Segment Start: Working data

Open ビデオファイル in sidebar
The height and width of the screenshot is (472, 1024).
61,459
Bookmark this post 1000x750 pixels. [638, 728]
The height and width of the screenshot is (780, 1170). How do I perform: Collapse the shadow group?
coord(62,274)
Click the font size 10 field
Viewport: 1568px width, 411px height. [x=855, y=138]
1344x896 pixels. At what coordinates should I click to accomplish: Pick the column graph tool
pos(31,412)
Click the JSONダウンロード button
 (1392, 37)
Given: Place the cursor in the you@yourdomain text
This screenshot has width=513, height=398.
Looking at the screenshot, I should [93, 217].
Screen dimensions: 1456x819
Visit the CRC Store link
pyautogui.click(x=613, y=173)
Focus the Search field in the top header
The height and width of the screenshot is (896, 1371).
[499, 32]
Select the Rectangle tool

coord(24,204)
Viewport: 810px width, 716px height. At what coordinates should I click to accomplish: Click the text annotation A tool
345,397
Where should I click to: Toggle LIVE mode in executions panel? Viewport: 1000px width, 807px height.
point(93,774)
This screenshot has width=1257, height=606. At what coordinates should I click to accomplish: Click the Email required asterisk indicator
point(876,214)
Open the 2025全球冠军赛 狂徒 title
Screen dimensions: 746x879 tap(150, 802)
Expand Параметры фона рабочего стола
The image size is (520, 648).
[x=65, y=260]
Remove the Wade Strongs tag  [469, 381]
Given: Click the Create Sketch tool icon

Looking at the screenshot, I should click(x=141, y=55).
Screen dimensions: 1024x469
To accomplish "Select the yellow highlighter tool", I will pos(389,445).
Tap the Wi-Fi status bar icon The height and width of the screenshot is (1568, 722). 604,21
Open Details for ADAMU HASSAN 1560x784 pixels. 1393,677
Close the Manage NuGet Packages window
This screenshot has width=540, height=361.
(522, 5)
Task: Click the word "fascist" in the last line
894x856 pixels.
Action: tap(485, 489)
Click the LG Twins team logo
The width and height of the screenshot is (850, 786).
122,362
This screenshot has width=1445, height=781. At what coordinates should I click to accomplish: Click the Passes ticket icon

Segment End: Working data

- _Assignment_:
Every record shown above should be set down again exactly.

- _Answer to the exercise_:
Open ビデオファイル in sidebar
The height and width of the screenshot is (472, 1024).
61,459
Bookmark this post 1000x750 pixels. [638, 728]
The height and width of the screenshot is (780, 1170). How do I perform: Collapse the shadow group?
coord(62,274)
Click the font size 10 field
Viewport: 1568px width, 411px height. [x=855, y=138]
1344x896 pixels. At what coordinates should I click to accomplish: Pick the column graph tool
pos(31,412)
Click the JSONダウンロード button
 (1392, 37)
Given: Place the cursor in the you@yourdomain text
This screenshot has width=513, height=398.
Looking at the screenshot, I should [93, 217].
Screen dimensions: 1456x819
Visit the CRC Store link
pyautogui.click(x=613, y=173)
Focus the Search field in the top header
The height and width of the screenshot is (896, 1371).
[499, 32]
Select the Rectangle tool

coord(24,204)
Viewport: 810px width, 716px height. At what coordinates should I click to accomplish: Click the text annotation A tool
345,397
Where should I click to: Toggle LIVE mode in executions panel? Viewport: 1000px width, 807px height.
point(93,774)
This screenshot has width=1257, height=606. At what coordinates should I click to accomplish: Click the Email required asterisk indicator
point(876,214)
Open the 2025全球冠军赛 狂徒 title
Screen dimensions: 746x879 tap(150, 802)
Expand Параметры фона рабочего стола
The image size is (520, 648).
[x=65, y=260]
Remove the Wade Strongs tag  [469, 381]
Given: Click the Create Sketch tool icon

Looking at the screenshot, I should click(x=141, y=55).
Screen dimensions: 1024x469
To accomplish "Select the yellow highlighter tool", I will pos(389,445).
Tap the Wi-Fi status bar icon The height and width of the screenshot is (1568, 722). 604,21
Open Details for ADAMU HASSAN 1560x784 pixels. 1393,677
Close the Manage NuGet Packages window
This screenshot has width=540, height=361.
(522, 5)
Task: Click the word "fascist" in the last line
894x856 pixels.
Action: tap(485, 489)
Click the LG Twins team logo
The width and height of the screenshot is (850, 786).
122,362
This screenshot has width=1445, height=781. At what coordinates should I click to accomplish: Click the Passes ticket icon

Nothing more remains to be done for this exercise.